## Records

▼

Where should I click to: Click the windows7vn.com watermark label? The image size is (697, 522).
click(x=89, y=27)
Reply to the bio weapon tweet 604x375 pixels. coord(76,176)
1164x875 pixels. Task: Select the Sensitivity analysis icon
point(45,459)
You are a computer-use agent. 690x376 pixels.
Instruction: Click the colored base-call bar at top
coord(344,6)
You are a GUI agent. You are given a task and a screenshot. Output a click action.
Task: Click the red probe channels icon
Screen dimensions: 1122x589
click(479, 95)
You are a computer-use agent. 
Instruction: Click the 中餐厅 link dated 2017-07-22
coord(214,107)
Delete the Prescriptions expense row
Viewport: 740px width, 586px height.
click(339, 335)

▲
▼

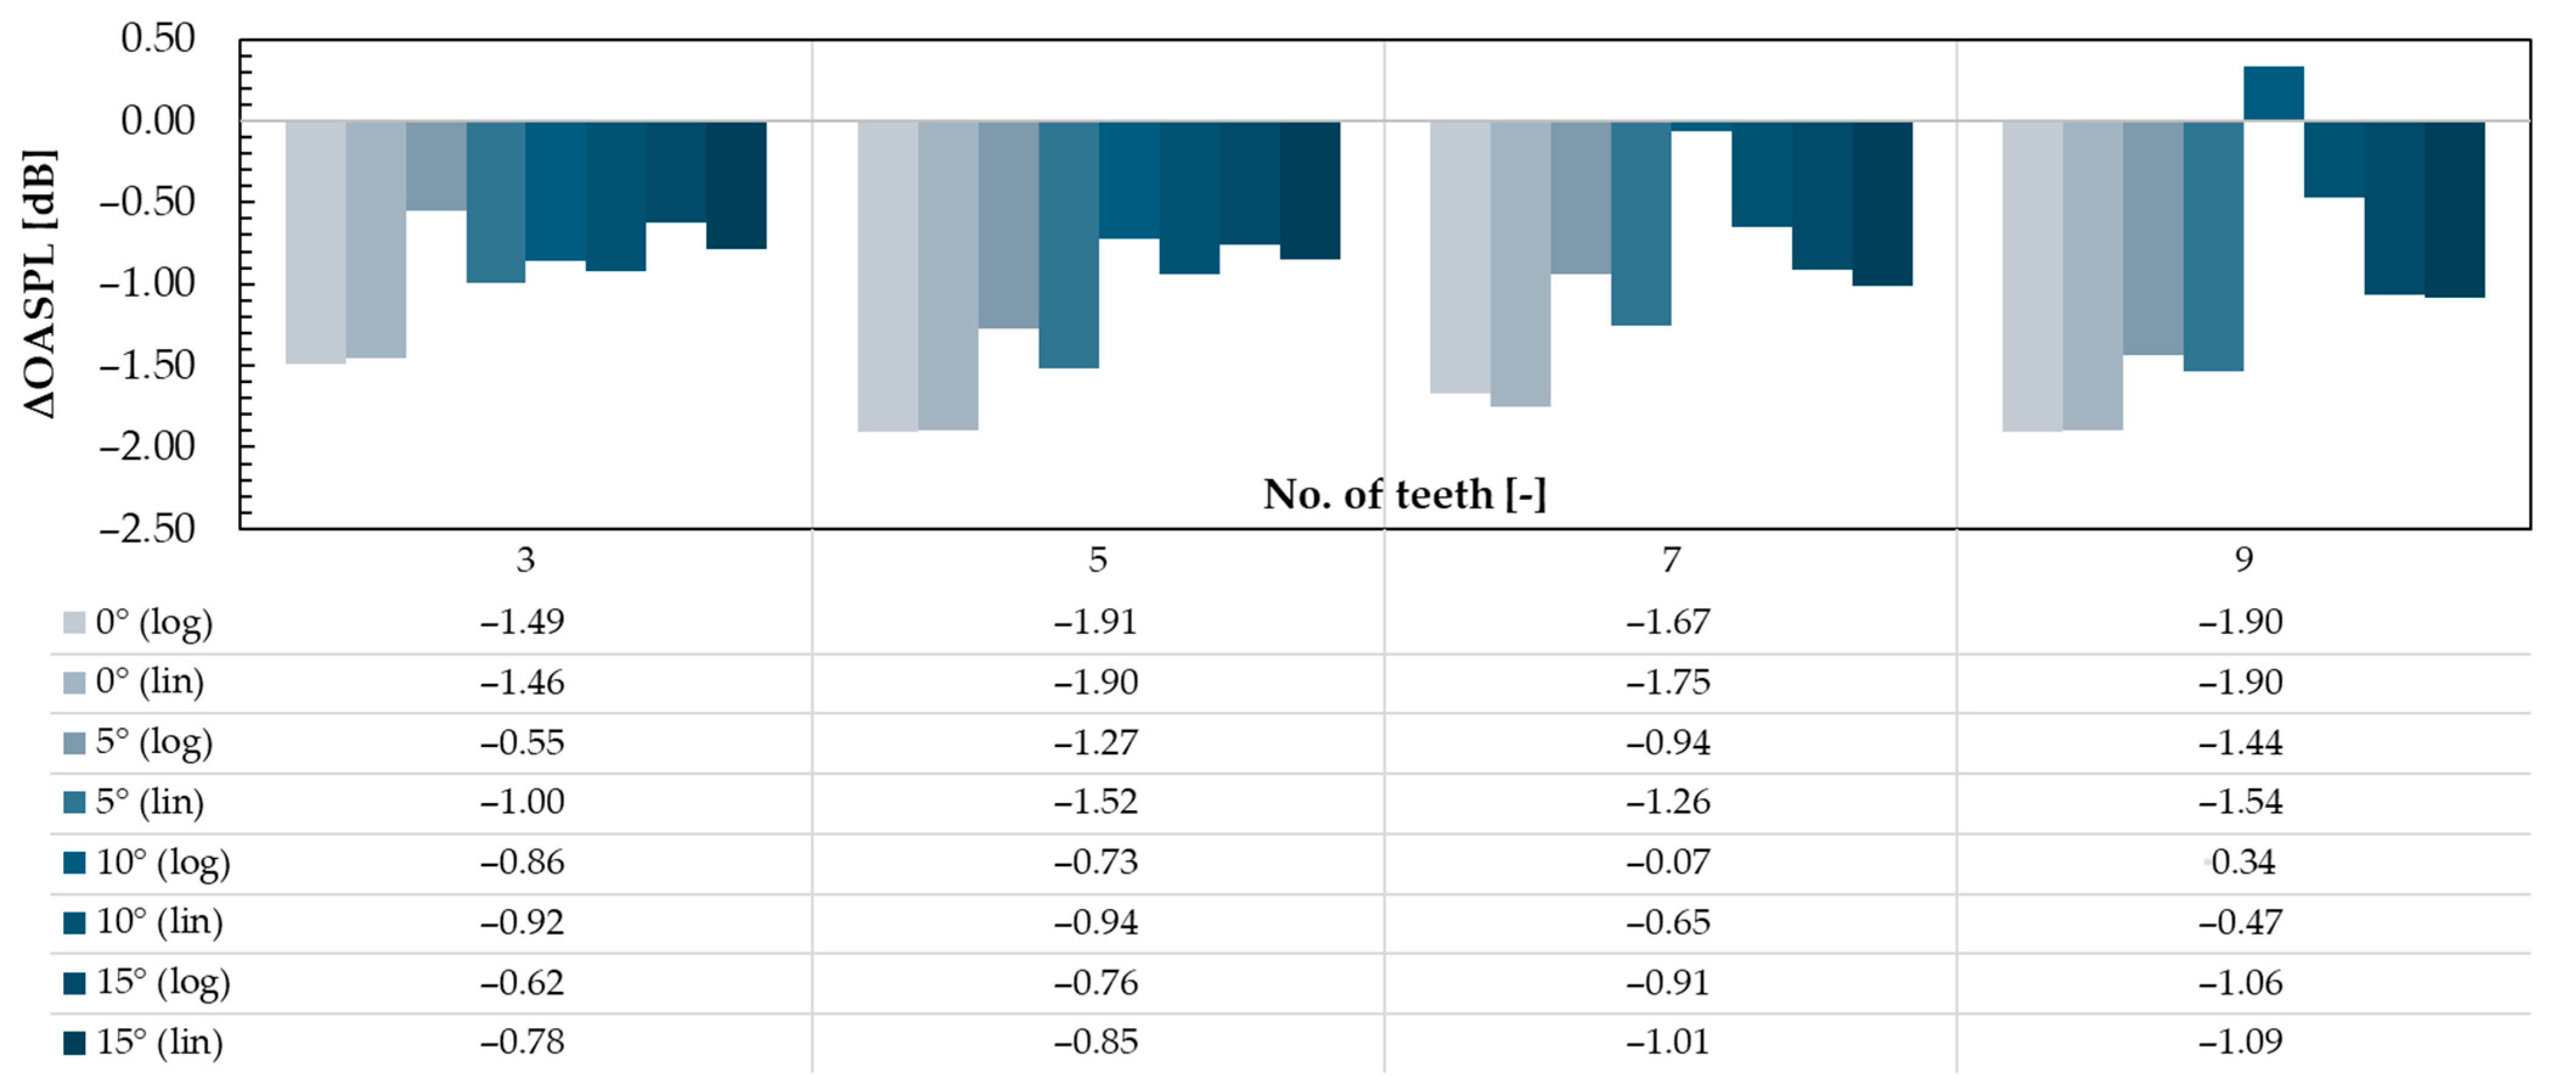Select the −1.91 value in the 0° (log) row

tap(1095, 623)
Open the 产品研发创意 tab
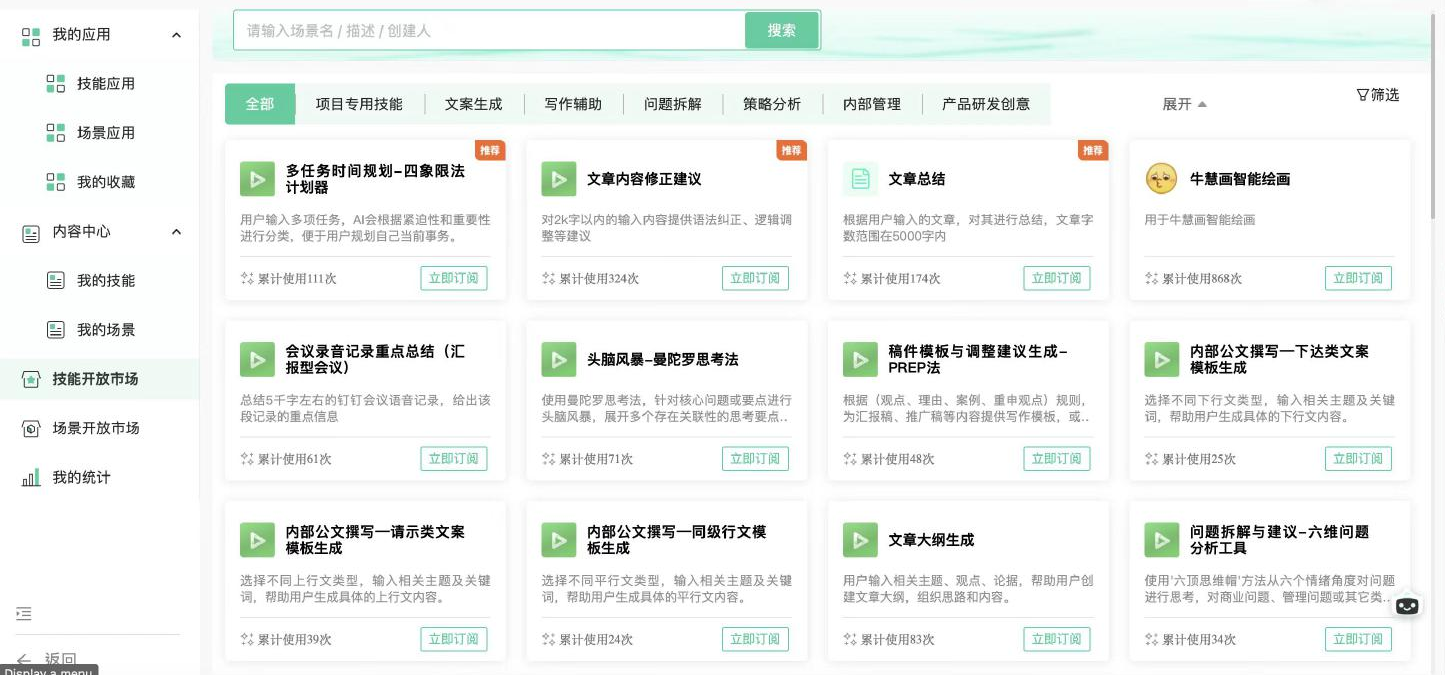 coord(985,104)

▲
▼

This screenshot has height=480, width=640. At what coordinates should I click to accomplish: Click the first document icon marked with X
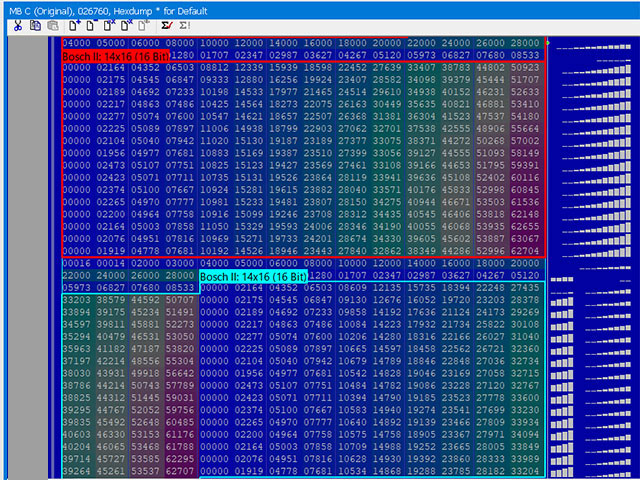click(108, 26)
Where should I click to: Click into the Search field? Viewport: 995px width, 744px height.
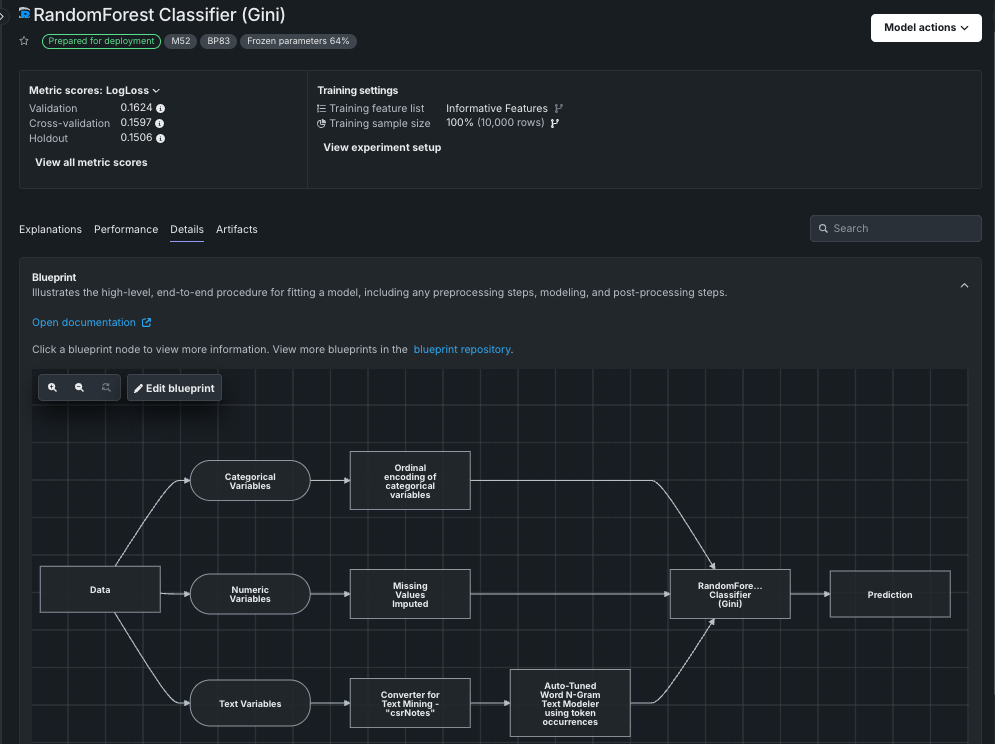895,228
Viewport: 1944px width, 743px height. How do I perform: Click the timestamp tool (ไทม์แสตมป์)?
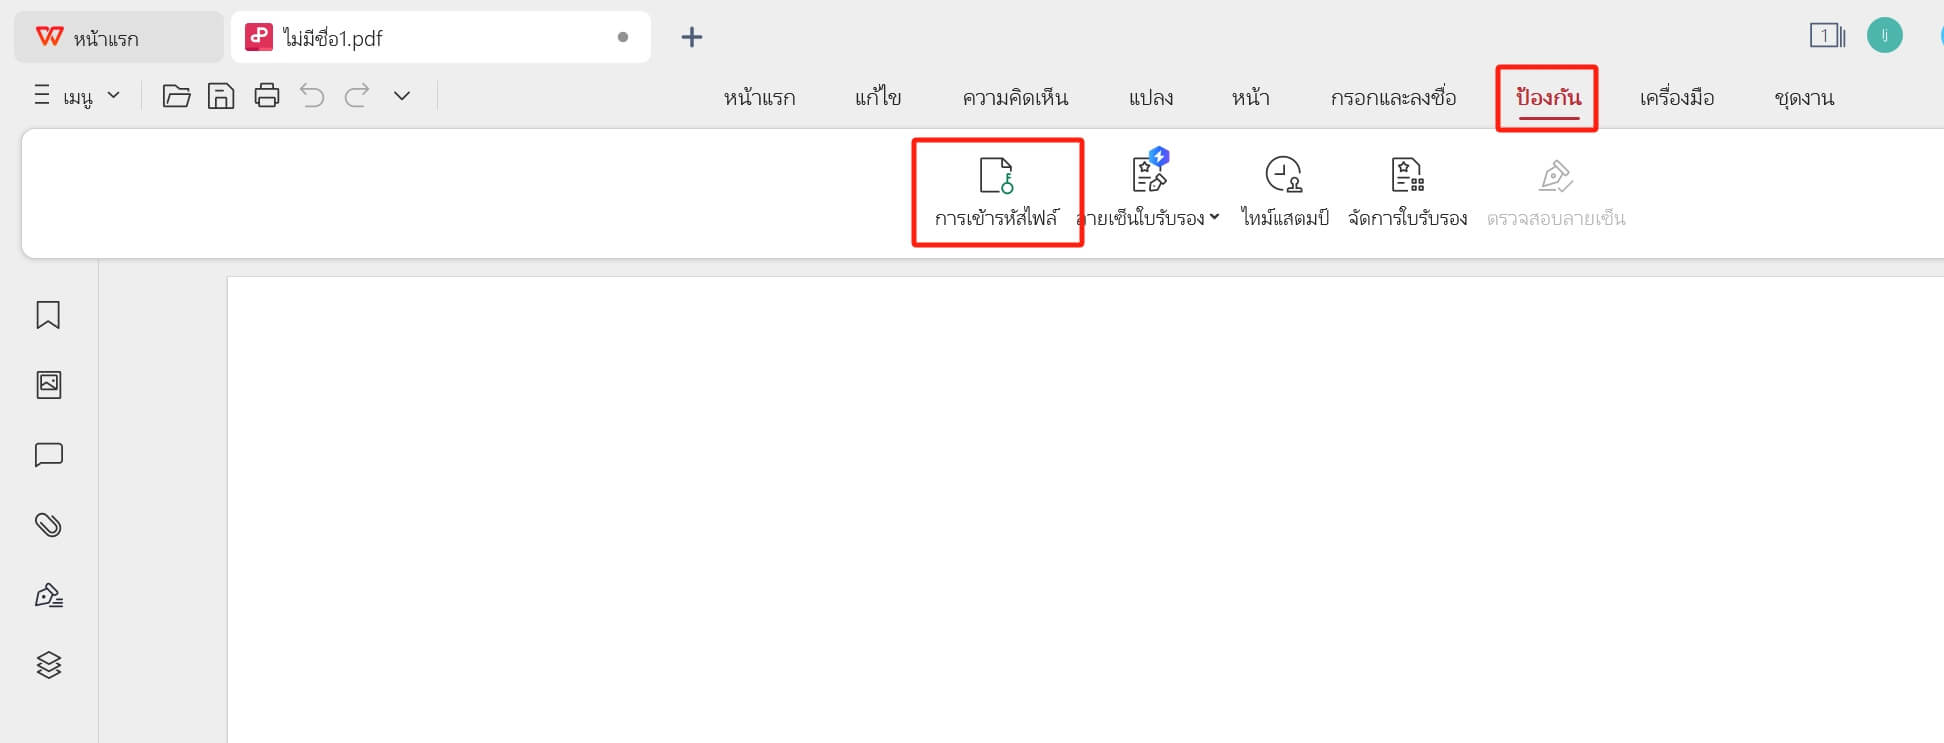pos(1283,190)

▲

## Problem details
Provide only the number of lines in the entries that hold the word "computer".

## Solution for this task
2